Seasonal affective disorder (SAD), also known as seasonal depression, describes the depressive episodes that people can experience during certain times of the year and are typically caused by changes in daylight hours and light levels.
While this form of depression isn’t well understood, it can be treated naturally with lifestyle changes, but you should always talk to your doctor before starting any treatment regimen.
What is seasonal affective disorder?
Seasonal affective disorder is a common form of depression that people experience during the winter months, when there is less sunlight. The decreased sunlight can result in symptoms such as lethargy and weight gain, as well as sleep difficulties and mood changes.

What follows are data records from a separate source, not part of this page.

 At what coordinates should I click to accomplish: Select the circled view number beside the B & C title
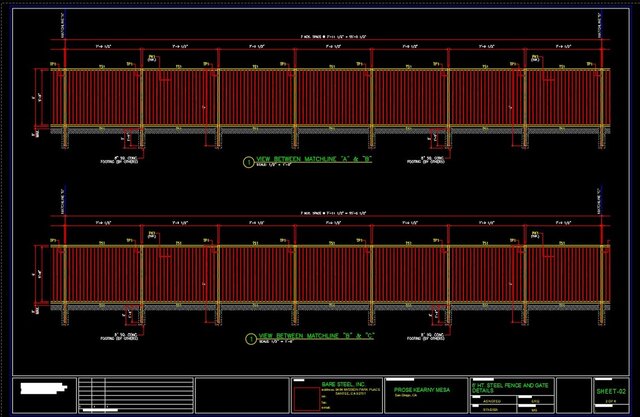(x=248, y=338)
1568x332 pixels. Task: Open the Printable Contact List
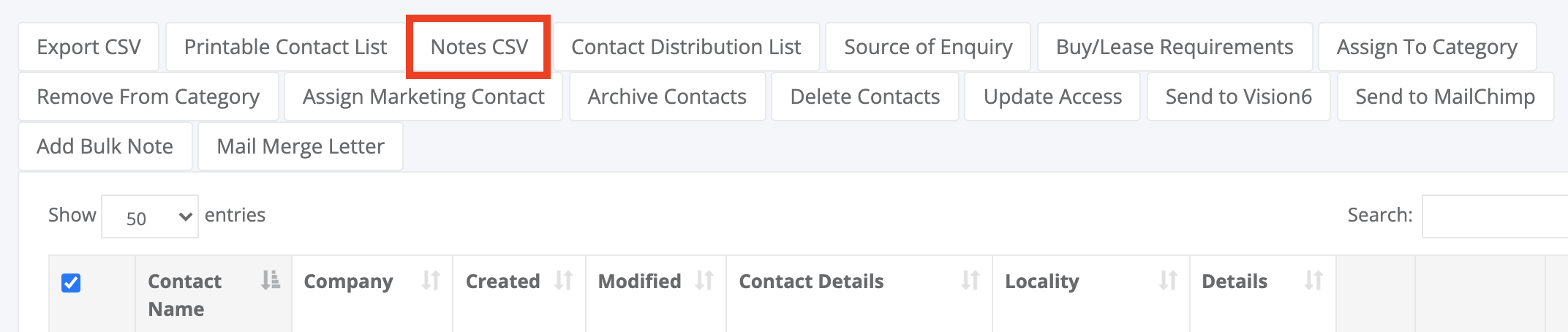click(285, 48)
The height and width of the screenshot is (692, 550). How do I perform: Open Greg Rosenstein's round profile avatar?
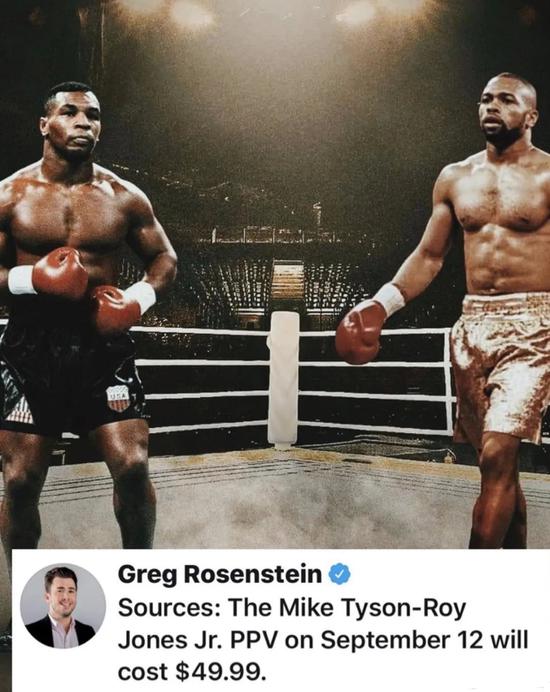(x=63, y=606)
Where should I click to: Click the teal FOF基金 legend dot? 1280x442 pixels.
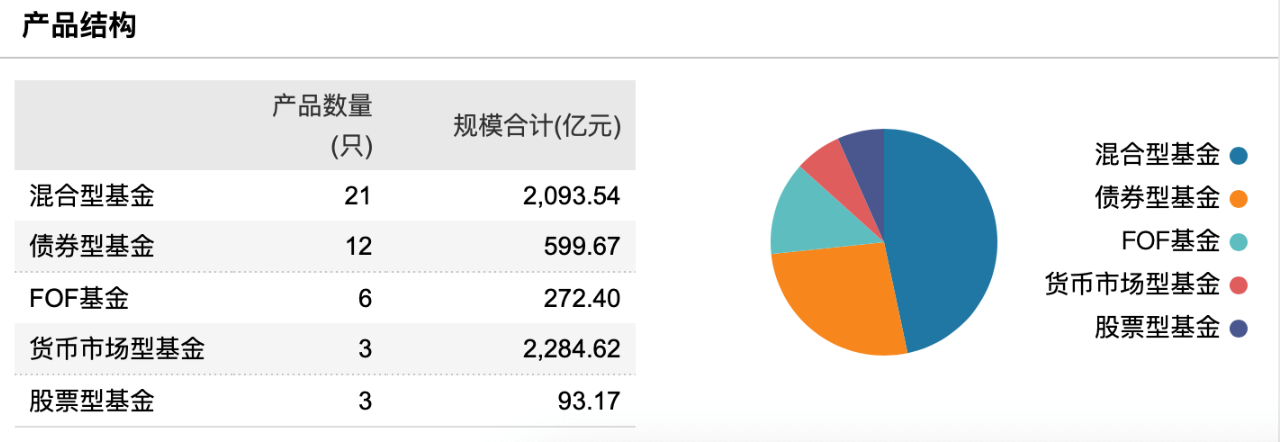coord(1240,241)
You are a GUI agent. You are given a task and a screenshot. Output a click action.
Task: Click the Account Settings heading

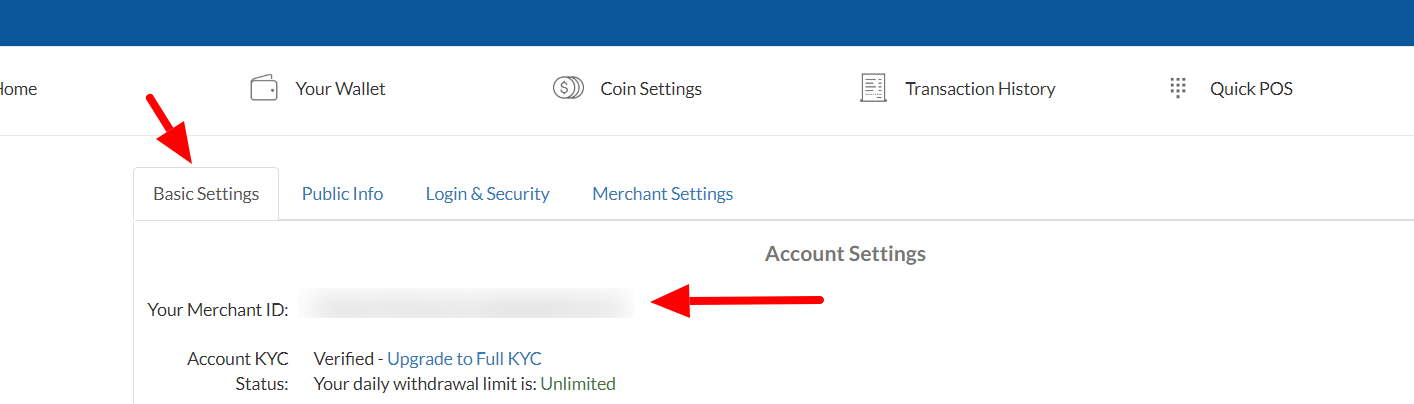[845, 254]
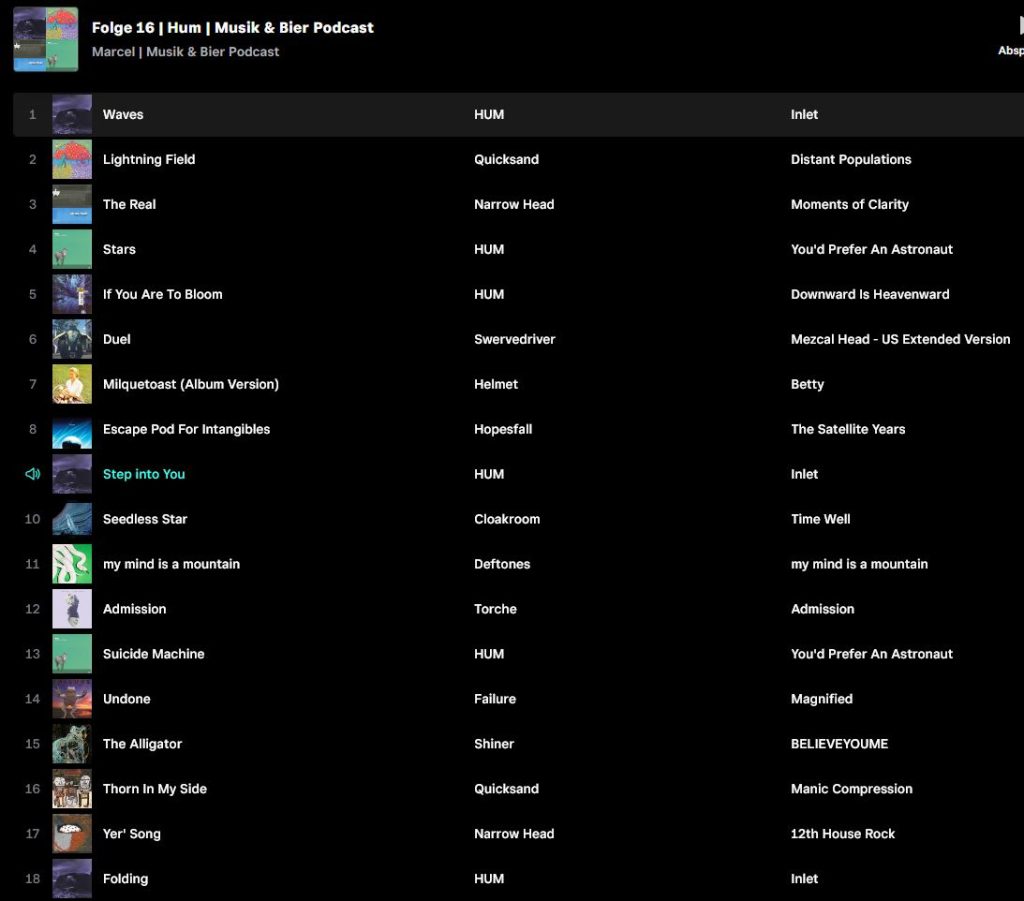Open artist Swervedriver from the Duel row

click(x=514, y=339)
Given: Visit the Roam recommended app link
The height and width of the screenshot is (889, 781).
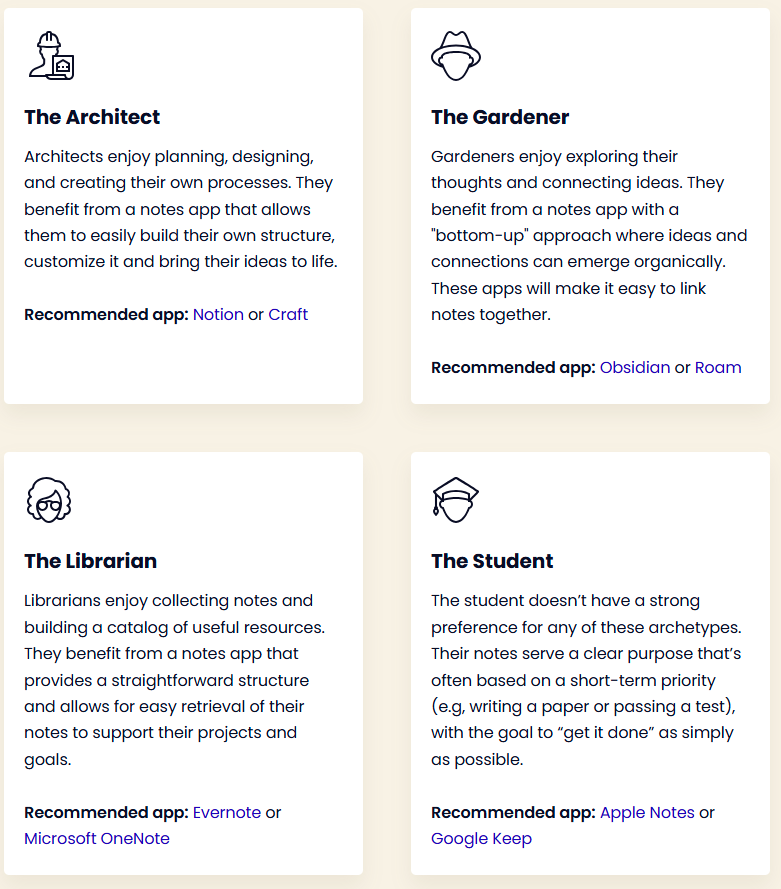Looking at the screenshot, I should click(718, 367).
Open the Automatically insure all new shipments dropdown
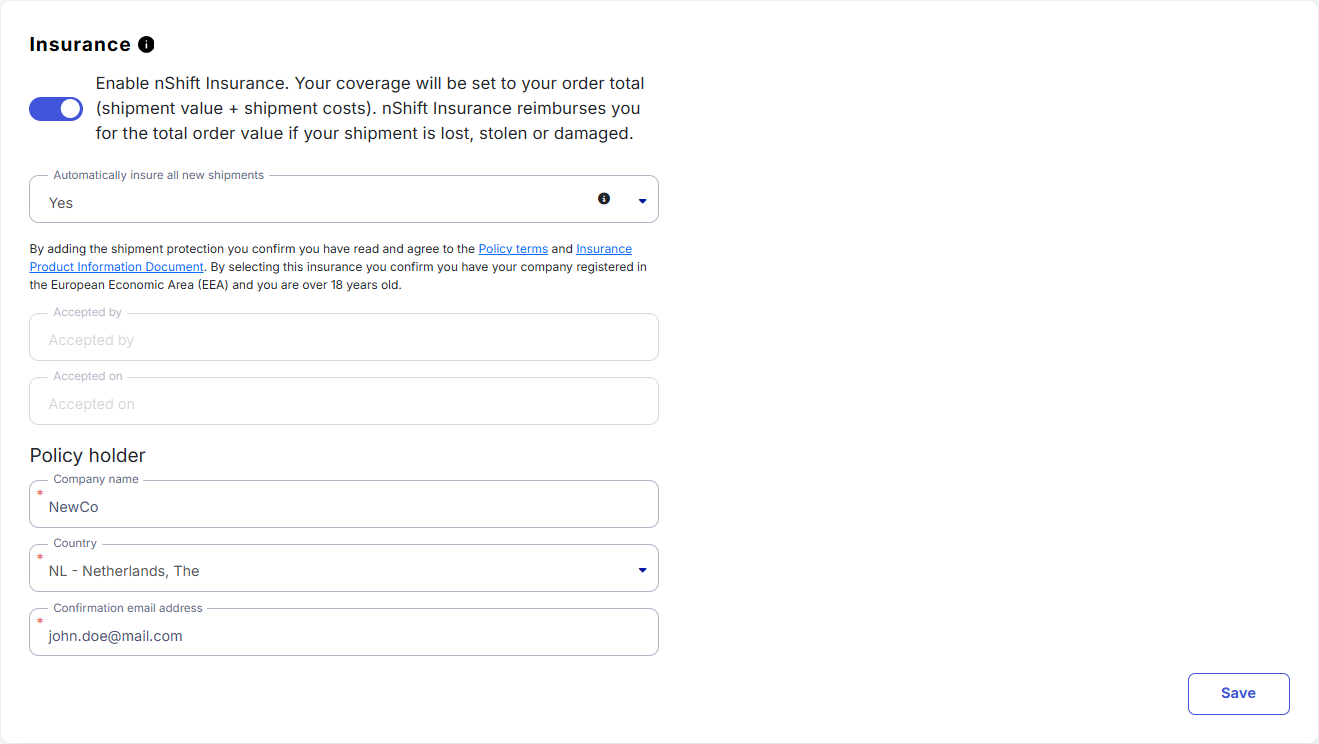Image resolution: width=1319 pixels, height=744 pixels. (320, 202)
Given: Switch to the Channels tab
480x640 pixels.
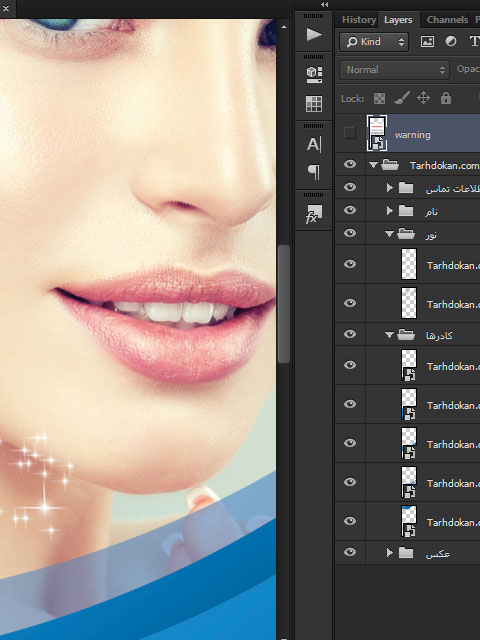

While it is not completely understood what causes seasonal affective disorder, research points to reduced exposure to natural light as a possible factor.
Studies also show that women are more likely than men to experience seasonal affective disorder.
Doctors diagnose seasonal affective disorder based on self-reported feelings of hopelessness or excessive sadness.
It is important for those with seasonal affective disorder to speak with their doctor about treatment options and learn about their options before they make any decisions on how to manage this illness.
There are many treatment options available, including light therapy, antidepressants or cognitive behavioral therapy.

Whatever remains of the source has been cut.